> _TESTO FORNITO_:

Quando ho conosciuto Francesca Baglieri avevo appena messo piede al Liceo Artistico. Io iniziavo un percorso che lei stava già per terminare ma eravamo lì per lo stesso motivo: l’amore per l’arte. Lei ha concretizzato questa passione facendola diventare la sua professione. Dopo il diploma in pittura presso l’Accademia di Belle Arti di Palermo, nel 2022, fonda nella stessa città insieme ad altri quattro artisti (Rossella Poidomani, Roberto Orlando, Alberto Orilia, Antonio La Ferlita) e una curatrice (Ilaria Cascino) lo spazio espositivo Parentesitonde e ha nel suo curriculum diverse esperienze in residenze artistiche in Italia ed Europa. Cosa vuol dire investire la propria vita sull’arte? Ne abbiamo parlato insieme.

Francesca, qual è stata la prima scintilla che ti ha fatto capire che la tua strada sarebbe stata l’arte?

> _ESERCIZI PROPOSTI_:
a) Riscrivi in forma di elenco il paragrafo del testo su Francesca Baglieri che inizia con «Quando ho conosciuto Francesca Baglieri», mantenendo i fatti principali.
b) Prosegui il testo su Francesca Baglieri dopo l'ultima domanda riportata.
I record riportati qui sono materiale a sé, distinto dal testo.

> _Voci di un dataset_:
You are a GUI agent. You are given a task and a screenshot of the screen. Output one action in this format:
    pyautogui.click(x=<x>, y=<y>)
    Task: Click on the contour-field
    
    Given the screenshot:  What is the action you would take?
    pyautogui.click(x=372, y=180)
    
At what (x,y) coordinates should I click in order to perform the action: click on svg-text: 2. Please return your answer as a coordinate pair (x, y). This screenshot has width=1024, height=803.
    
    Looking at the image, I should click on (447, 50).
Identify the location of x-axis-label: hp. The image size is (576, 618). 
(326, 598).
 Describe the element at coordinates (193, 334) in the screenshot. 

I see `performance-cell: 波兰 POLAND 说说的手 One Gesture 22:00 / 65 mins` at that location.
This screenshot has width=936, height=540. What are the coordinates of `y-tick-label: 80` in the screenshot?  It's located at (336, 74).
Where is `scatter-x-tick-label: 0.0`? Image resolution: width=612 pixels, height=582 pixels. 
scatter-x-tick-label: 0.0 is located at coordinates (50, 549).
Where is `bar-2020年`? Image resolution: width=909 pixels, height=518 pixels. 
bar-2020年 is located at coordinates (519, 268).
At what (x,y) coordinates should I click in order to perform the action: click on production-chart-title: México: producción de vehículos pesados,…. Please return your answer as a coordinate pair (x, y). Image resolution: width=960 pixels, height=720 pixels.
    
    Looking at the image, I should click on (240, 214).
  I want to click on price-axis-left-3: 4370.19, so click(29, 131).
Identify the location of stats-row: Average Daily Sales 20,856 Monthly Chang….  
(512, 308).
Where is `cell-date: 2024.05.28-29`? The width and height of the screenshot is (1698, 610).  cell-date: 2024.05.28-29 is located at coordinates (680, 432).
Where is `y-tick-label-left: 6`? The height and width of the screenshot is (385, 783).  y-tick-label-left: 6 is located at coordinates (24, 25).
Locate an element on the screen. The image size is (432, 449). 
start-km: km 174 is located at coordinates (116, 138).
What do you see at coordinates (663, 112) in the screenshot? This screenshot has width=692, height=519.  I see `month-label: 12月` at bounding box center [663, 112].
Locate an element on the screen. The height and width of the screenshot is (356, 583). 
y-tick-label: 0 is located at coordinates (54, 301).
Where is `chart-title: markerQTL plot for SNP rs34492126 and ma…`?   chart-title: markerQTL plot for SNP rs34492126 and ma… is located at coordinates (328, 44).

> _SOLUZIONI_:
a)
- Chi scrive ha conosciuto Francesca Baglieri al Liceo Artistico, quando lei stava per concludere il percorso; in comune c'era l'amore per l'arte.
- Baglieri ha fatto di questa passione la sua professione.
- Si è diplomata in pittura all'Accademia di Belle Arti di Palermo.
- Nel 2022 ha fondato a Palermo lo spazio espositivo Parentesitonde con quattro artisti (Rossella Poidomani, Roberto Orlando, Alberto Orilia, Antonio La Ferlita) e una curatrice (Ilaria Cascino).
- Ha svolto diverse residenze artistiche in Italia e in Europa.
- Con lei si parla di che cosa significhi investire la propria vita sull'arte.

b)
In realtà non c’è stata, l’ho sempre saputo e non ho mai avuto un piano B. È come se l’avessi sempre avuto dentro, non c’è stato un momento in cui mi sono svegliata e ho deciso di far l’artista, non c’è quella scintilla. Ti potrei dire che all’asilo mi piaceva disegnare, ma a tutti i bambini piace disegnare. Il primo ricordo che ho legato all’arte è che a casa di mia nonna Maria iniziavo a copiare le mucche e i maiali che erano disegnati sui grandi pacchi dei mangimi, ma sono cose da bambini, fatte senza consapevolezza.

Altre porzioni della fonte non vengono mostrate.